In summary, the absolute gene set enrichment and the pathway analysis indicated strongly that most of pathways overlapped among the non-aggressive and metastatic PTC. The key regulatory proteins among the pathways integrated in PTC pathophysiology are receptor protein tyrosine kinases, calcium channels, potassium channels, potassium activated calcium channels and MAP/ERK kinase family. The genes involved in these processes were seen occurring in high frequency and also seen upregulated in both the datasets which could be used as potential therapeutic targets to treat PTC.

Conclusions

In conclusion, the differentially activated cellular pathways and genes from this study showed the involvement of ion transport as well as other cancer related pathways including tyrosine kinase and protein phosphatase and the modulation of MAPK related pathways in the initiation of PTC during the non-aggressive phase and further progression to PTC metastatic phase. Transcriptomic analysis in different populations highlighted common and unique pathways involved in thyroid cancer pathogenesis further highlighting its heterogeneity. Understanding of genes mediated pathways during carcinogenesis, invasion and metastasis can have significant clinical outcome in developing better prognostic assays and molecular inhibitors that can replace classic generalized PTC treatments.

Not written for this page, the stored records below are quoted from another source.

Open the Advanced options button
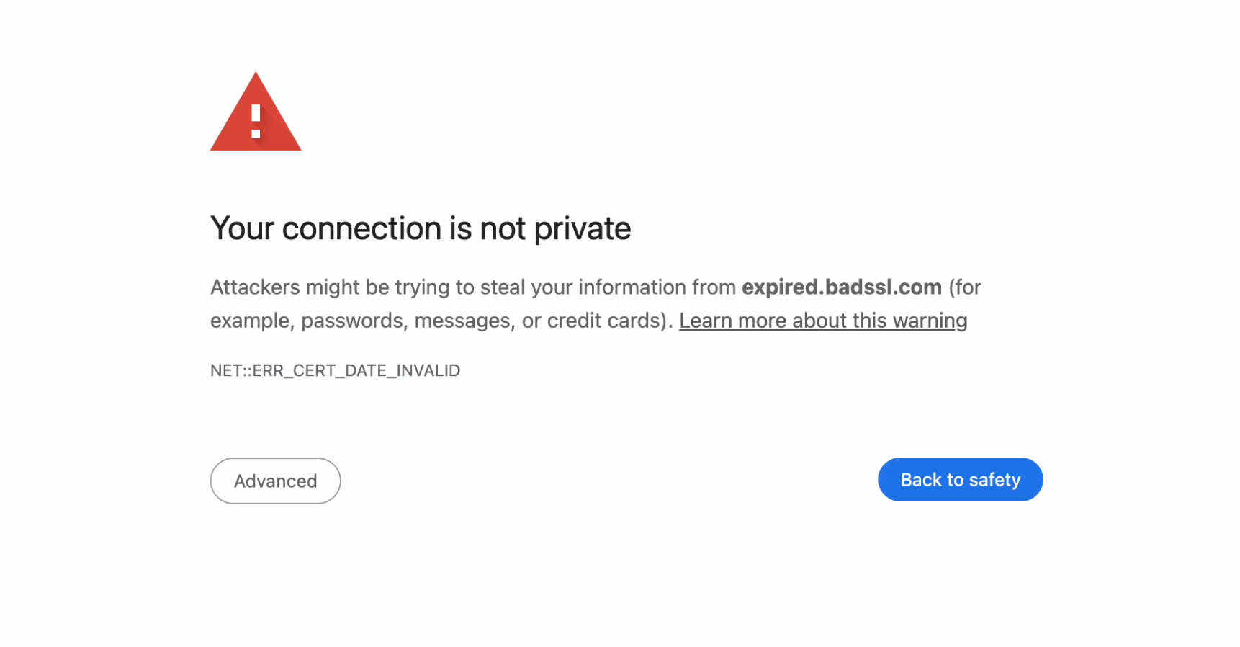click(x=275, y=481)
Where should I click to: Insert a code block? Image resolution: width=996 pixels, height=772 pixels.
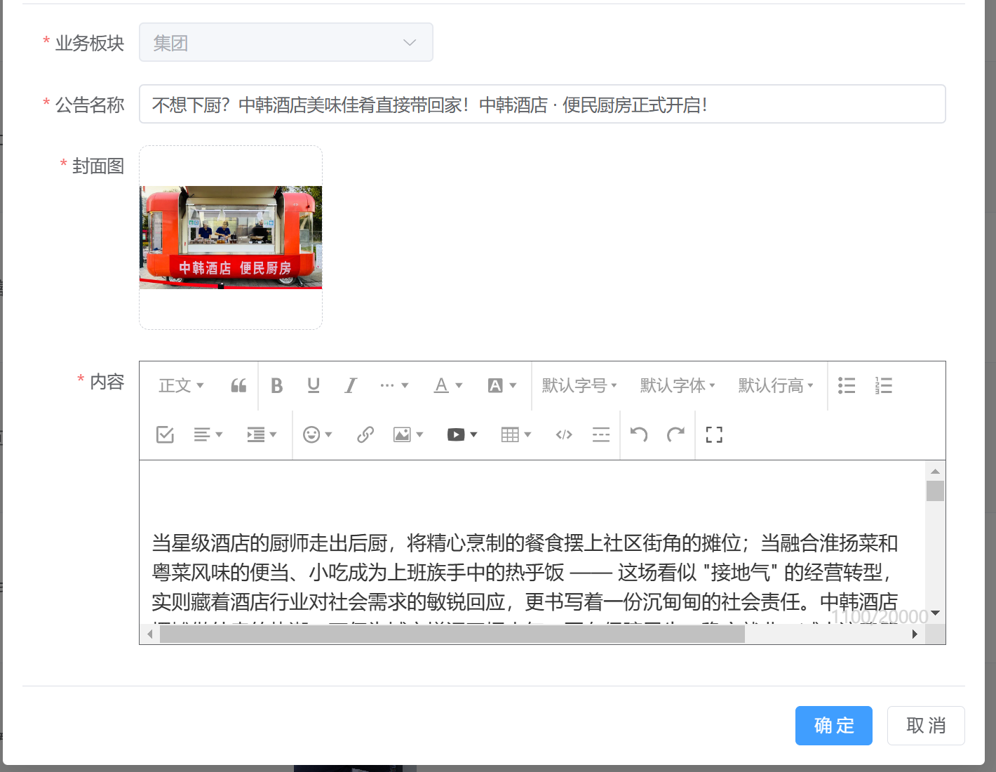[564, 434]
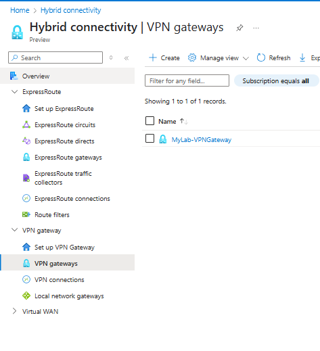Screen dimensions: 320x351
Task: Collapse the sidebar with the double chevron icon
Action: click(127, 58)
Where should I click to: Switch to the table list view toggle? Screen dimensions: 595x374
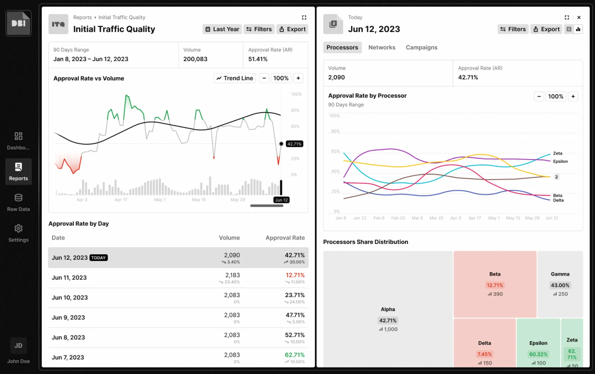click(569, 29)
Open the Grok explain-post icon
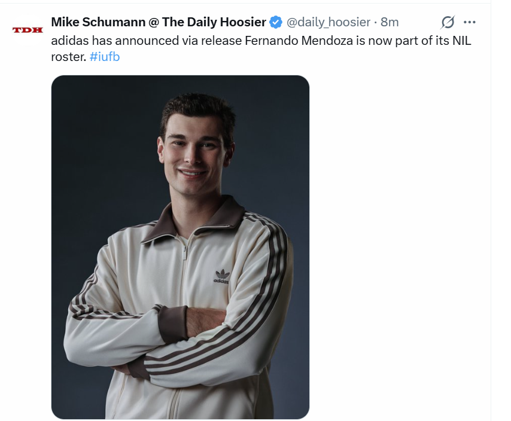The image size is (511, 421). click(448, 23)
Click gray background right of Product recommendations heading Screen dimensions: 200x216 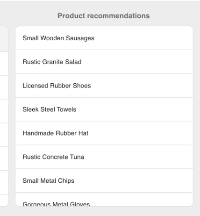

In addition, the transcriptomics analysis in this study identified interesting putative prognostic targets including EGFR, PTK2B, KCNQ1, KCNN4, BCL2 and CACNA1D which may be involved in key mechanisms of thyroid cancer. EGFR, PTK2B and KCNN4 showed significant higher expression in non-aggressive and metastatic compared to normal using PTC clinical biopsies. Search for corresponding drugs identified FDA approved drugs such as Vandetanib as well as other drugs that may prove useful treating the PTC.

Data Sharing Statement

The data used in this study from the sets GSE6004, GSE60542 and GSE3678 for the discovery sets and GSE35570, GSE50901, GSE129562 for the validation sets are available from Gene Expression Omnibus (https://www.ncbi.nlm.nih.gov/geo).

Author Contributions

All authors made a significant contribution to the work reported, whether that is in the conception, study design, execution, acquisition of data, analysis and interpretation, or in all these areas; took part in drafting, revising or critically reviewing the article; gave final approval of the version to be published; have agreed on the journal to which the article has been submitted; and agree to be accountable for all aspects of the work.

Acknowledgments

We would like to acknowledge the University of Sharjah for supporting this work. We would like to acknowledge Dr Noura AlKhayal for providing the thyroid cancer cases and Dr Sulaman Magdub for providing histopathology service.

Disclosure

The authors report no competing interests in this work.